Wie fängt man eine Hexe? Noch dazu eine, die goldene Ringe stielt? Nun, Flori hat da so seine Vorstellungen. Den Kater Garfield, weiß er, kann er dazu gut gebrauchen. Und es schadet bestimmt nicht, ein cleverer Junge zu sein. Denn dann. . . Wie dieses Märchen ausgeht, steht nicht hier, sondern auf Seite 88 in einem gerade gedruckten Buch. "Das Innere der Glaskugel ODER Tröstende Umarmung des Windes" haben es die sieben jungen Autoren genannt: Robert, Michele, Marie, Julia, Xenia, Martin und Virgenia. Die vier erstgenannten sitzen am Donnerstagabend aufgeregt in der Zella-Mehliser Stadtbibliothek. Gleich sollen sie vorlesen. Zum ersten Mal vor Publikum. Und zum ersten Mal sehen sie ihre Texte nicht mit Füller geschrieben, hat sie kein Computerdrucker ausgespuckt. Eilig reißen sie die Folie der Verpackungen auf, blättern neugierig, suchen ihre Texte. Wie sich das anfühlt - ein eigenes Buch!

Ein Jahr lang Schreiben

Es ist kein alltägliches Buch, das Robert, Michele, Marie und Julia in den Händen halten. Es sind auch keine alltäglichen Geschichten, die sie schrieben. Denn die drei Kinder und eine junge Erzieherin sind im Kinderheim Benshausen Zuhause. Deswegen ereilte sie eine fabelhafte Idee: Das Bundesbildungsministerium und der Friedrich-Bödecker-Kreis organisierten unter dem Titel "Kultur macht stark" ein Jahr lang Autorenpatenschaften für Kinder und Jugendliche, die sich schwer tun mit Lesen und Literatur. Einer der Paten war der Dietzhäuser Schriftsteller Landolf Scherzer, der schon lange auch eine Art Pate für das Kinderheim ist. Er schmiedete vor knapp einem Jahr zusammen mit der Zella-Mehliser Bibliothek und dem Thüringer Bödecker-Kreis den Plan, ein Buch zu schreiben. Die Autoren: Kinder und Jugendliche aus Benshausen. Dass sie nicht nur selbst kleine Geschichten aufschreiben würden, sondern auch eine große Geschichte über sie entstanden ist, hätten sie vielleicht gar nicht gedacht. Aber weil dies so ist, taucht der Leser des Buches ein in ein Abenteuer, bei dem er von der Schwierigkeit liest, ein Buch zu schreiben. Und von der beglückenden Aufgabe eines Autorenpaten, sieben junge Menschen ein Jahr lang durch ein Meer aus Träumen, Ängsten, Kämpfen und Sehnsüchten zu begleiten. Am Anfang stand die Aufgabe, überhaupt einen Stift in die Hand zu nehmen, Wünsche an den Weihnachtsmann zu formulieren. Sich ausdrücken, sich öffnen, etwas zu Papier bringen können und wollen, vertrauen haben - all das mussten die Kinder und Jugendlichen erst lernen.
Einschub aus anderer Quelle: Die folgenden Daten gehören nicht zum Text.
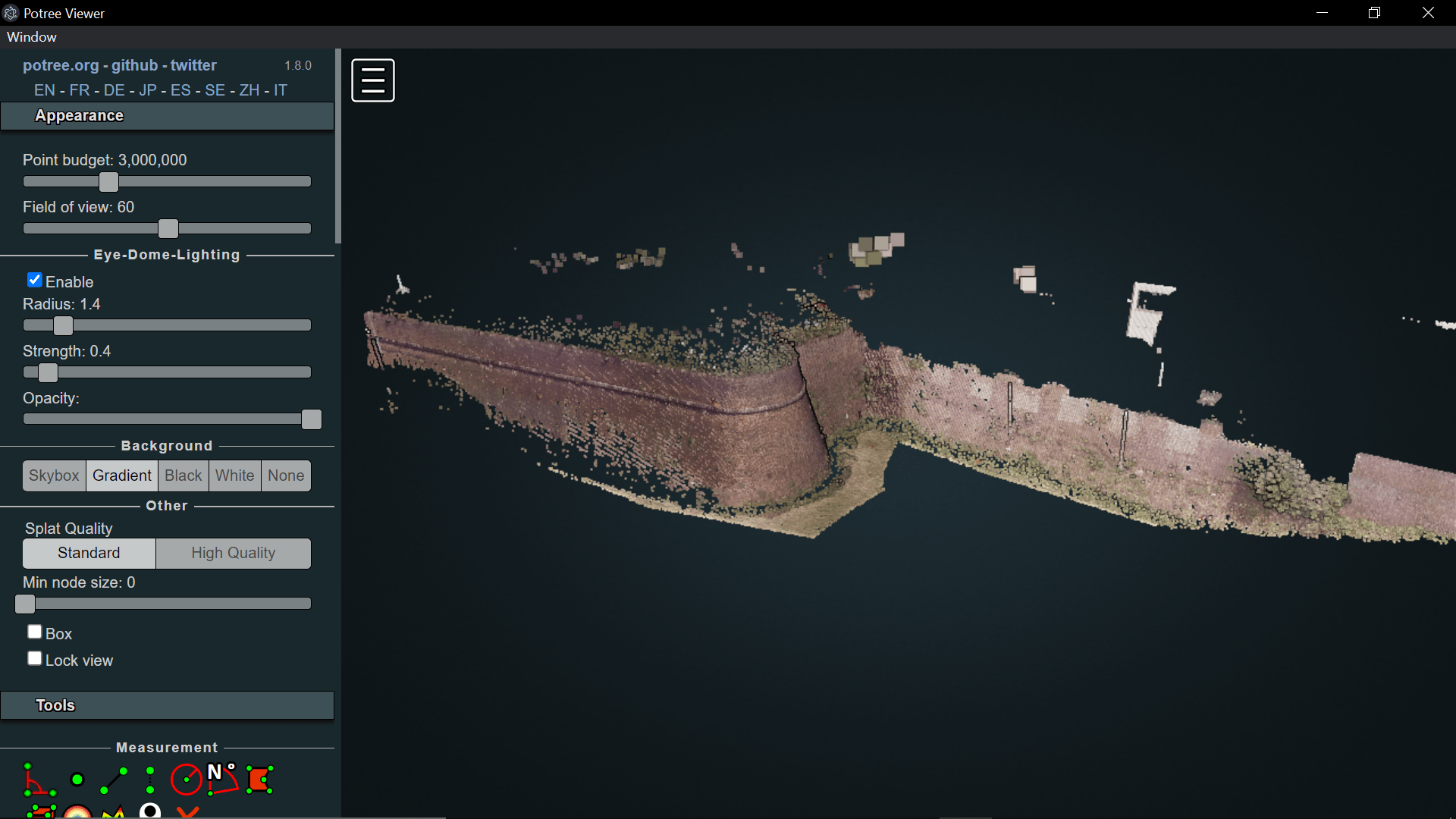Click the Point budget slider handle
The image size is (1456, 819).
click(x=108, y=182)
Am Ende aber schaffen sie es zu wunderbaren kleinen Texten. Von der Hexe, der Glaskugel, dem Elefanten Willy oder der Freundin Janine. Und der Autor Landolf Scherzer, der auf vielen Seiten mal amüsant, mal berührend von der Arbeit in der "Wort-Werkstatt" berichtet, schreibt manchmal so, als hätte er nicht in einer Werkstatt, sondern in einem Bergwerk geschuftet. Ein Text, der dem Leser nahe geht! Ja, sie haben es ihm alles andere als leicht gemacht, die Jungen und Mädchen. Denn immer wieder kreuzen sich ihre komplizierten Lebensgeschichten - beim Reden, beim Schreiben. Und Landolf Scherzer will immer wieder Begeisterung schüren, mit seinen Worten, und auch mit Kuchen. Die Geschichten am Ende - sie mögen ein Ziel markieren. Doch eigentlich war der Weg dahin das Ziel.
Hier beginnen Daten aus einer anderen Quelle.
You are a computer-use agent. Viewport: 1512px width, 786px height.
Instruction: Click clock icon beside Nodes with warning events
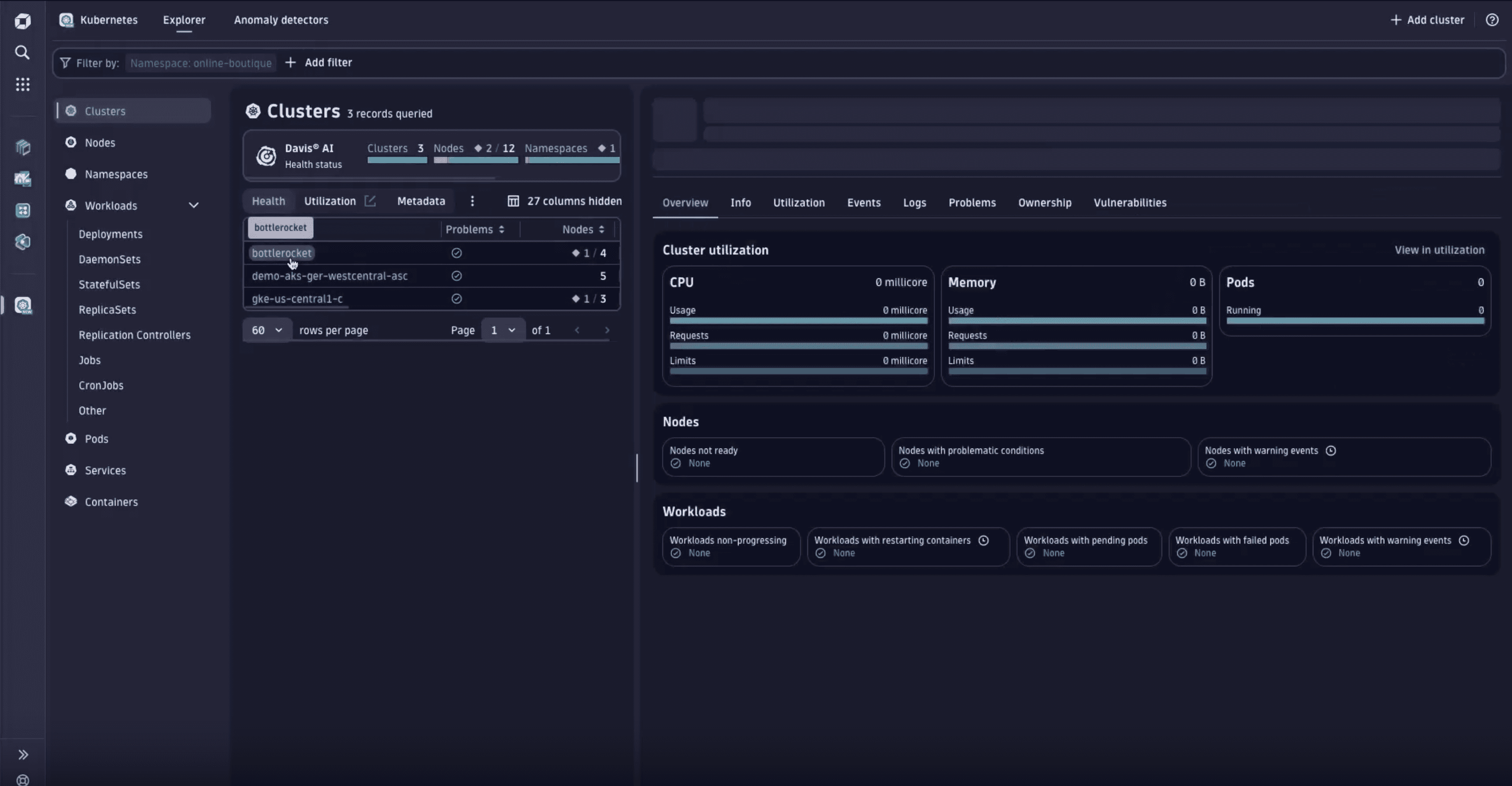point(1330,451)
Der Autor Wolfgang Held, dem nebenstehender kleiner Beitrag gewidmet ist, notierte einmal, dass es nur zwei Gründe zum Schreiben gebe: Schmerz und Freude. Wer die Geschichten der jungen Autoren liest, der weiß, wie sehr sie genau davon bewegt wurden.

Das Buch ist unter dem Titel "Autorenpatenschaften 2" beim Mitteldeutschen Verlag Halle/Saale erschienen und kostet 9,95 Euro.